Soziale Mindeststandards bei Fördermitteln

IG Metall fordert Zeitenwende in der Leiharbeit

Bezirksleiter Armin Schild

Frankfurt. Die IG Metall im Bezirk Frankfurt, zuständig für Hessen, Rheinland-Pfalz, das Saarland und Thüringen, fordert Arbeitgeber und Politik auf, Rahmenbedingungen für eine faire Leiharbeit zu setzen.

Der anhaltend rasante Zuwachs der Leiharbeit belege, dass Leiharbeit auch gerade nach der Wirtschaftskrise in vielen Fällen missbraucht werde, um reguläre Jobs zu verdrängen. Nutznießer seien Verleih- und Entleihunternehmen. Ihre Extragewinne würden nicht nur von Leiharbeitern, sondern auch von den Steuerzahlern aufgebracht, weil sie zum einen Fördermittel des Staates in Anspruch nehmen und zum anderen einen Niedriglohnsektor etablierten, im dem viele Menschen ergänzende Sozialhilfen antragen müssten.
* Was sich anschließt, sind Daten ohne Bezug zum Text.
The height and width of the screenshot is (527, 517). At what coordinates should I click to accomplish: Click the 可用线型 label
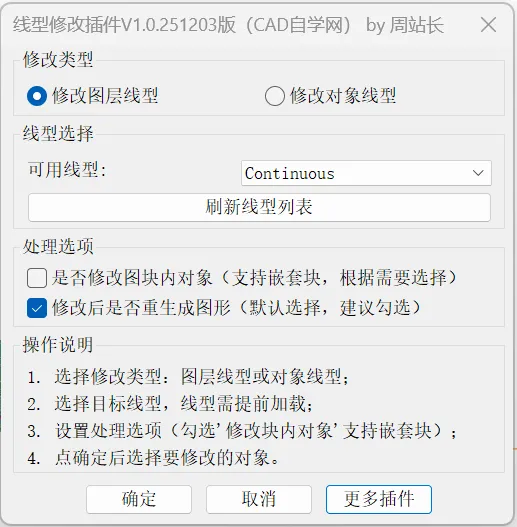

IG Metall Bezirksleiter Armin Schild forderte die Arbeitgeber und Landesregierungen in Hessen, Rheinland-Pfalz und im Saarland auf, dem Beispiel Thüringens zu folgen und nicht länger Fördermittel an Firmen zu zahlen, in denen Niedriglöhne gezahlt würden. „Zuerst bekommen sie Fördermittel vom Staat für Investitionen und dann bekommen Leiharbeitnehmer Geld von Staat, weil ihr Lohn nicht ausreicht und sie aufstocken müssen. Wir brauchen soziale Mindeststandards für Fördermittel und gerechte Löhne", sagte Schild am Mittwoch in Frankfurt.